Learning From Children Exposed to Sexual Abuse and Sexual Exploitation: The Bamboo Project study on child resilience

This report presents the findings from an 18 month participatory research project in Nepal from 2012 to 2013. The project looked at what could be learned from the life experience of children, adults, families, and communities, as well as programme practice that contributes to an understanding of resilience in the prevention of and recovery from child sexual abuse and exploitation.

In studying the resilience of children, two key methods were employed: life story interviews and focus group discussions. Both methods rely on child participation and allow children’s own experiences to be central to the analysis. Young people, as researchers and advisors, were involved in all aspects of the research, from data collection, analysis and validation to dissemination of the findings. Life story interviews were held with 47 children and focus group discussions with 70 children, resulting in a total of 117 children as research participants.

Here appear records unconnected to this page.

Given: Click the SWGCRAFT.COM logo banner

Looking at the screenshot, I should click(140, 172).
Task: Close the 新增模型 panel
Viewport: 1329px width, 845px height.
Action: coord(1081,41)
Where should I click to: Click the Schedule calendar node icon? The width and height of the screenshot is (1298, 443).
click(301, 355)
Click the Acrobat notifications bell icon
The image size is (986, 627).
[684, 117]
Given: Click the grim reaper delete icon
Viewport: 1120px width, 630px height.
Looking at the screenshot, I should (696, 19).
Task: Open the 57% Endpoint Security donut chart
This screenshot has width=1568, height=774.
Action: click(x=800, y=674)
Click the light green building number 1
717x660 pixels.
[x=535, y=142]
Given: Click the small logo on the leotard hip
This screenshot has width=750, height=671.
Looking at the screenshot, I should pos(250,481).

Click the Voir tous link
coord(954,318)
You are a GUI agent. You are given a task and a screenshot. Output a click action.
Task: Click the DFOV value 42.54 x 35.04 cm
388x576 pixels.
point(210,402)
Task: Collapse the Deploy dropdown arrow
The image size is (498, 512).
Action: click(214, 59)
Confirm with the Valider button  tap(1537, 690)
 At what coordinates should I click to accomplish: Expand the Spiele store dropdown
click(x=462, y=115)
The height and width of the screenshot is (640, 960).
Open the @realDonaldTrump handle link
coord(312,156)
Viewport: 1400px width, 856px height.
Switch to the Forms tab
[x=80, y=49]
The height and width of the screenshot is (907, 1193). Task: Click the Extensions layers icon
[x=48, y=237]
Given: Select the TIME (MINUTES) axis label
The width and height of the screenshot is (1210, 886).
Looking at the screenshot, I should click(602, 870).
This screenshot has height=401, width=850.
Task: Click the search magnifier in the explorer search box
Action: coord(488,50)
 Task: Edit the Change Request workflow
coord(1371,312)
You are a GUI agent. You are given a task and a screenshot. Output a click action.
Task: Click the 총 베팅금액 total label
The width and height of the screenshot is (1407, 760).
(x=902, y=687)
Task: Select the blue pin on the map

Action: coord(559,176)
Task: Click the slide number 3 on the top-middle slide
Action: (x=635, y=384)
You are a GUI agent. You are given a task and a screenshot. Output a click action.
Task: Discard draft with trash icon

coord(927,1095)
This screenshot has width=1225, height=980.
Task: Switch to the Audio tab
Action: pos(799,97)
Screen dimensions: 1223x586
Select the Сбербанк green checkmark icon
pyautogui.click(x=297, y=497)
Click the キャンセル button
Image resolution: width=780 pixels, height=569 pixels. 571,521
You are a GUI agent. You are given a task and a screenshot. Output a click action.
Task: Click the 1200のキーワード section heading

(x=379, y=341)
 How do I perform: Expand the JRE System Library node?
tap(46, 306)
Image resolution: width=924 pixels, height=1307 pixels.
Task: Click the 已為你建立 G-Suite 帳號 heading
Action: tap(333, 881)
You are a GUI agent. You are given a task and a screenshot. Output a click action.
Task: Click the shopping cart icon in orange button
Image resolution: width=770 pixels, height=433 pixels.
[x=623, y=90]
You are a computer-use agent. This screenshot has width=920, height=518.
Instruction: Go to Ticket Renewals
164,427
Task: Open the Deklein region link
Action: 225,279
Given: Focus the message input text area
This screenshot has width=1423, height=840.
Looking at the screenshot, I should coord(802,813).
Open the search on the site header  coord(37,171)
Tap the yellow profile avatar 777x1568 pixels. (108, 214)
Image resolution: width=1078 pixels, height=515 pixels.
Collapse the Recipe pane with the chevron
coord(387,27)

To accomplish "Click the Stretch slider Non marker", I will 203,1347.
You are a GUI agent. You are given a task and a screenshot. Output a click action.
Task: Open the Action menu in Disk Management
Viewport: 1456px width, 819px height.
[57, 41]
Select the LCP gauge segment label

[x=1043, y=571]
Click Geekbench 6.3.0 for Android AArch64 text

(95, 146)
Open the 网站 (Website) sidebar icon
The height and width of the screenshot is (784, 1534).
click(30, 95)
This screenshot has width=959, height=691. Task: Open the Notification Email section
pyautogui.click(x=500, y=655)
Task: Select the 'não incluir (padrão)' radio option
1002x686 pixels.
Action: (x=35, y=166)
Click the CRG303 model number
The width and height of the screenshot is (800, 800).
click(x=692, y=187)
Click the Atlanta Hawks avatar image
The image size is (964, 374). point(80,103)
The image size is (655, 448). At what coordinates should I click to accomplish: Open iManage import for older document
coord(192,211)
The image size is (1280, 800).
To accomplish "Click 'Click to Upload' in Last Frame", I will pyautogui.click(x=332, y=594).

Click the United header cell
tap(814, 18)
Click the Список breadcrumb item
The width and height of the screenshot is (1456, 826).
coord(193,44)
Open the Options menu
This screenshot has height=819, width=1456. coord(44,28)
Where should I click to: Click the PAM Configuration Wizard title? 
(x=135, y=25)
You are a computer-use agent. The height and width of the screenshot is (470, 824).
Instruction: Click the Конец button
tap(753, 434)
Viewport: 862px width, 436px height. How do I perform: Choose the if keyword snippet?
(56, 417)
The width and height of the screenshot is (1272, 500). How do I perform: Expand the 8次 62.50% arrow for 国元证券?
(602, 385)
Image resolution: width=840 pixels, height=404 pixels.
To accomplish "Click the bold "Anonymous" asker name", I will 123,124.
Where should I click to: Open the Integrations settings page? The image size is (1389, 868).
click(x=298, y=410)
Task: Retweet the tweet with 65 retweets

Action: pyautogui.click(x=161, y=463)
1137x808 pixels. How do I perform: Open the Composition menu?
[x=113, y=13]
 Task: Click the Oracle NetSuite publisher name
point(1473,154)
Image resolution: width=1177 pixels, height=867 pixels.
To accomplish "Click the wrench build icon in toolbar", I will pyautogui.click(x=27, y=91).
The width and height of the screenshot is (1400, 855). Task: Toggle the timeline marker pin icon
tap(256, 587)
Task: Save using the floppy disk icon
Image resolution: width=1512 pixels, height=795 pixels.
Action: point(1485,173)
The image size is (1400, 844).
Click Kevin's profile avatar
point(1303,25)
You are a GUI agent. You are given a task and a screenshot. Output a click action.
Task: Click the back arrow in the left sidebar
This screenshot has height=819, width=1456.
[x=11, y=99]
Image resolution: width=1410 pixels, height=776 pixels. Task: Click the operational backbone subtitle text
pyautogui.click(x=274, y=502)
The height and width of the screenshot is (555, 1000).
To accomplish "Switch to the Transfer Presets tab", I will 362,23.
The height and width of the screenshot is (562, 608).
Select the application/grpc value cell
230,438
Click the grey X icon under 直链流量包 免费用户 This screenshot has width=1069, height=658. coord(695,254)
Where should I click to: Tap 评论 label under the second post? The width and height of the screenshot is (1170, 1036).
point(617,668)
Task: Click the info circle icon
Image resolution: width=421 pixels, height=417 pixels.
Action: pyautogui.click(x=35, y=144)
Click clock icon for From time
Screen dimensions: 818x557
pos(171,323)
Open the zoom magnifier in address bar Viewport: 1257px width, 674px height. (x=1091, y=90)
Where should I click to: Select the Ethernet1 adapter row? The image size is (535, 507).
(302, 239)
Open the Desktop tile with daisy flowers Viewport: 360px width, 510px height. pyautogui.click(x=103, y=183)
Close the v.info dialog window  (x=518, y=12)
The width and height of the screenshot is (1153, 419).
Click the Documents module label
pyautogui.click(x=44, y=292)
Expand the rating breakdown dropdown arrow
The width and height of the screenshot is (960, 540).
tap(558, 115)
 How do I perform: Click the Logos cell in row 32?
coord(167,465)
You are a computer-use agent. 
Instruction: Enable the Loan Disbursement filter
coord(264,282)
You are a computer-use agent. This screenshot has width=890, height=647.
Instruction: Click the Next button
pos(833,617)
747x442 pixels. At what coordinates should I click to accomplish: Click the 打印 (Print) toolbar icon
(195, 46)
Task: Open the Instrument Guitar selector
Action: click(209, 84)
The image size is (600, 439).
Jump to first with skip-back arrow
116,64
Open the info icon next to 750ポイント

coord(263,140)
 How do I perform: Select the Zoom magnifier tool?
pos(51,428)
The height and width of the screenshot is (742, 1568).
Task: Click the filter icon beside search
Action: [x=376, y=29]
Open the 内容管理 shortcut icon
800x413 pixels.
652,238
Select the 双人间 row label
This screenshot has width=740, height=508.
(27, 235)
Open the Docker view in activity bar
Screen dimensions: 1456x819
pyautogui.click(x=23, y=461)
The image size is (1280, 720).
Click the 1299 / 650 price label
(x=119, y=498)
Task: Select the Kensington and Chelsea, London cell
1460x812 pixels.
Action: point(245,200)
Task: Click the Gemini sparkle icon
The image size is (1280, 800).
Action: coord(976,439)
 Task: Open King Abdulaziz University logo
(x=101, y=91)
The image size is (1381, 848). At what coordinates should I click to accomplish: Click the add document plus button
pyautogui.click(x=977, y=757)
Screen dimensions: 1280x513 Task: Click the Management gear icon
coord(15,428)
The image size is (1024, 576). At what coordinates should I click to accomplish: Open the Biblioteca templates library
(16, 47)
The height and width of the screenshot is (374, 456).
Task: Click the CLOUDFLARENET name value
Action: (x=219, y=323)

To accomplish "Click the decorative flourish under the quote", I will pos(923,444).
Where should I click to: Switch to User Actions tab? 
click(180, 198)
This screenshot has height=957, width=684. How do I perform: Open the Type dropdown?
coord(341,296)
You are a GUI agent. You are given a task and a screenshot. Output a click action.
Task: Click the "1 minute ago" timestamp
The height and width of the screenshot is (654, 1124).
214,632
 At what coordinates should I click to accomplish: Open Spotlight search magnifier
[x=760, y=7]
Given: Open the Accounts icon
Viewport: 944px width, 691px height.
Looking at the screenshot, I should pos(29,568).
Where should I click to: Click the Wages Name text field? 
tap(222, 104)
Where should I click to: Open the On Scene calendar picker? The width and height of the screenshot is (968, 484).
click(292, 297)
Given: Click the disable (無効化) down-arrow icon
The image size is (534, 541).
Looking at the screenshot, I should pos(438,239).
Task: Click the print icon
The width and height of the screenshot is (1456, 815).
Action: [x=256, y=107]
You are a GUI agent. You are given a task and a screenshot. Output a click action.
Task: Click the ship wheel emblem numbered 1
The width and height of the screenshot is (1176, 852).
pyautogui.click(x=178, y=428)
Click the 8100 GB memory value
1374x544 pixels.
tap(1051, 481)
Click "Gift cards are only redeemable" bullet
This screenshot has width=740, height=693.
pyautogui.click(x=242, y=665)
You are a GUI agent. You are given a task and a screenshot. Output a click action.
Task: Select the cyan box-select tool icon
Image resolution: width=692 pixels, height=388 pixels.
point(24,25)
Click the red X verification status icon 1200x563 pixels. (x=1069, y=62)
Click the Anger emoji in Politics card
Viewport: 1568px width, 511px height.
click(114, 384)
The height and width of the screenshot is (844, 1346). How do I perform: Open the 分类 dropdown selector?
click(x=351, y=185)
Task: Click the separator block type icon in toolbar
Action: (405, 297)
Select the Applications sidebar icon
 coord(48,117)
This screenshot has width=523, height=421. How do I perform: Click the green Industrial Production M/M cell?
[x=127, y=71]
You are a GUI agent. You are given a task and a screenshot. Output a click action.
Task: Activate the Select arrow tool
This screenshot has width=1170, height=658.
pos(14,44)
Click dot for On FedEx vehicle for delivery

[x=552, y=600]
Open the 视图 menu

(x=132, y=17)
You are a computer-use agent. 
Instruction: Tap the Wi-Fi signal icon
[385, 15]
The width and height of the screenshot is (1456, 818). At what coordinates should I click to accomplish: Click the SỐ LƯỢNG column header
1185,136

From an analysis of the wellbeing of children interviewed in this research it can be concluded that, despite the fact that the vast majority of children had experienced some form of abuse in their lives, a large majority of children had positive outcomes and were doing well. Assessments highlighted two key indicators of wellbeing: firstly children’s ability to reduce their feelings of fear, anxiety and anger and, secondly, children’s progress in their studies (or in some cases simply their regular attendance of school).